══ Given records ══

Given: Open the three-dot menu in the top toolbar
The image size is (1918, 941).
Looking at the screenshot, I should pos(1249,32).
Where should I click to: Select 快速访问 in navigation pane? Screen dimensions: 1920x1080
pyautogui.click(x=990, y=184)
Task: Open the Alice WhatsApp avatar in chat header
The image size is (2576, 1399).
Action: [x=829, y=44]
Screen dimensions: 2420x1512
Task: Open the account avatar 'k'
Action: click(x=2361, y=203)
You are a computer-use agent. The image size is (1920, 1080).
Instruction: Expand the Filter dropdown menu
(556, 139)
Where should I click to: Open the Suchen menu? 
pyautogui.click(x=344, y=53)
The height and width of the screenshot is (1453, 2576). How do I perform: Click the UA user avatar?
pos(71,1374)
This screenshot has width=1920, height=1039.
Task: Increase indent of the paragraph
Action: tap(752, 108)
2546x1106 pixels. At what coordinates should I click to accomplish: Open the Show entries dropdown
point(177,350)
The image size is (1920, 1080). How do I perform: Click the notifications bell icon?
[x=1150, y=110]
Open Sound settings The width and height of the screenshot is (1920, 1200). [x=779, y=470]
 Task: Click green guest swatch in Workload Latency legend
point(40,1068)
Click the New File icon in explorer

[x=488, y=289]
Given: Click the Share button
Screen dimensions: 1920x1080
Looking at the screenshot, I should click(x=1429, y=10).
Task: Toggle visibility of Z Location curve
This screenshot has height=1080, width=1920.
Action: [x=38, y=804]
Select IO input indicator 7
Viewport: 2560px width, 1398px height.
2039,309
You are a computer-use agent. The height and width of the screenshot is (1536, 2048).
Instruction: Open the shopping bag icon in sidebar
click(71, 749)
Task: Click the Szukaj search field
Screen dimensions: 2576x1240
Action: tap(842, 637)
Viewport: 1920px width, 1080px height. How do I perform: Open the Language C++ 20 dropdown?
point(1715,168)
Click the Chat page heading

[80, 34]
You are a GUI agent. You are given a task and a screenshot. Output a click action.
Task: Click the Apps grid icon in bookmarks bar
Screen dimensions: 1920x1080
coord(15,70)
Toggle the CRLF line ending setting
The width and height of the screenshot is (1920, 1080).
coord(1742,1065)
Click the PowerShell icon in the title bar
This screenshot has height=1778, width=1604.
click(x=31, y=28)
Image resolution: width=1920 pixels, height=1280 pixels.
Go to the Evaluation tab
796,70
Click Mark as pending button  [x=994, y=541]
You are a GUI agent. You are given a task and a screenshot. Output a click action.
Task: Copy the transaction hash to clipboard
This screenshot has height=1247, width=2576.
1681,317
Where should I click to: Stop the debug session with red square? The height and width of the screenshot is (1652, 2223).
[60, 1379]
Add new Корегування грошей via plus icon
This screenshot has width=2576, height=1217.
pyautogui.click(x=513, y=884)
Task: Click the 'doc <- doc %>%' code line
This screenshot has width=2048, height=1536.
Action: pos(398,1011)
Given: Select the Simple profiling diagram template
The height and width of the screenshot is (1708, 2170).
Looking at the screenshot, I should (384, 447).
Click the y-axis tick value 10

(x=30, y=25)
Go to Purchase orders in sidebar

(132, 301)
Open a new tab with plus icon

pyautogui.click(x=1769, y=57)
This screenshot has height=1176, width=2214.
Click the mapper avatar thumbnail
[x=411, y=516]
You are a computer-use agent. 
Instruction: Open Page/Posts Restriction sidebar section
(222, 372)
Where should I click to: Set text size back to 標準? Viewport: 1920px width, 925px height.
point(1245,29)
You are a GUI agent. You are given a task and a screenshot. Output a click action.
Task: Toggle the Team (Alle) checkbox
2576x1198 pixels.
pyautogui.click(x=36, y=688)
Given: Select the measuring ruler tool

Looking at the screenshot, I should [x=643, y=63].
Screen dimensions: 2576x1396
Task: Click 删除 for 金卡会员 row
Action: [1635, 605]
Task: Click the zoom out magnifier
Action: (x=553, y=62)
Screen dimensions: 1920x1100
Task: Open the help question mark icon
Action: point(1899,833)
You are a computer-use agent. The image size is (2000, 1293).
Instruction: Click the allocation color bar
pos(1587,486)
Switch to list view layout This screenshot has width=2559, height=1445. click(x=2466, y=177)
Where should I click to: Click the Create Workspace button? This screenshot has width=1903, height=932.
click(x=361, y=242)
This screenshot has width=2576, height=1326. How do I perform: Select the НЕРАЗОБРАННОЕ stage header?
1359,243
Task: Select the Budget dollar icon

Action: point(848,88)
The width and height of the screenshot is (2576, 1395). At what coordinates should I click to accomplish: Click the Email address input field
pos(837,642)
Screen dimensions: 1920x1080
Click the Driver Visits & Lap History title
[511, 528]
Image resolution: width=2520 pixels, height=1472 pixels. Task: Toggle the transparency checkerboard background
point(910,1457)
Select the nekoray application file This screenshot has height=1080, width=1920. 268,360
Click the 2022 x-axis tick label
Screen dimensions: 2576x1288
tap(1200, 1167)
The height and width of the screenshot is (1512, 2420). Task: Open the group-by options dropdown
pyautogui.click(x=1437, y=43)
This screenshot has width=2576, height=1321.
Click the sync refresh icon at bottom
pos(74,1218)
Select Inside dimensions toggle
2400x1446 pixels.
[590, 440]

═══

### Instructions to follow
All lines in the listing above from the line containing "Where should I click to: Open" to the line containing "Task: Click the Szukaj search field", inclusive, should be retyped exactly; no other lines should appear.

### Exercise response
Where should I click to: Open the Suchen menu? 
pyautogui.click(x=344, y=53)
The height and width of the screenshot is (1453, 2576). How do I perform: Click the UA user avatar?
pos(71,1374)
This screenshot has width=1920, height=1039.
Task: Increase indent of the paragraph
Action: tap(752, 108)
2546x1106 pixels. At what coordinates should I click to accomplish: Open the Show entries dropdown
point(177,350)
The image size is (1920, 1080). How do I perform: Click the notifications bell icon?
[x=1150, y=110]
Open Sound settings The width and height of the screenshot is (1920, 1200). [x=779, y=470]
 Task: Click green guest swatch in Workload Latency legend
point(40,1068)
Click the New File icon in explorer

[x=488, y=289]
Given: Click the Share button
Screen dimensions: 1920x1080
Looking at the screenshot, I should click(x=1429, y=10).
Task: Toggle visibility of Z Location curve
This screenshot has height=1080, width=1920.
Action: [x=38, y=804]
Select IO input indicator 7
Viewport: 2560px width, 1398px height.
2039,309
You are a computer-use agent. The height and width of the screenshot is (1536, 2048).
Instruction: Open the shopping bag icon in sidebar
click(71, 749)
Task: Click the Szukaj search field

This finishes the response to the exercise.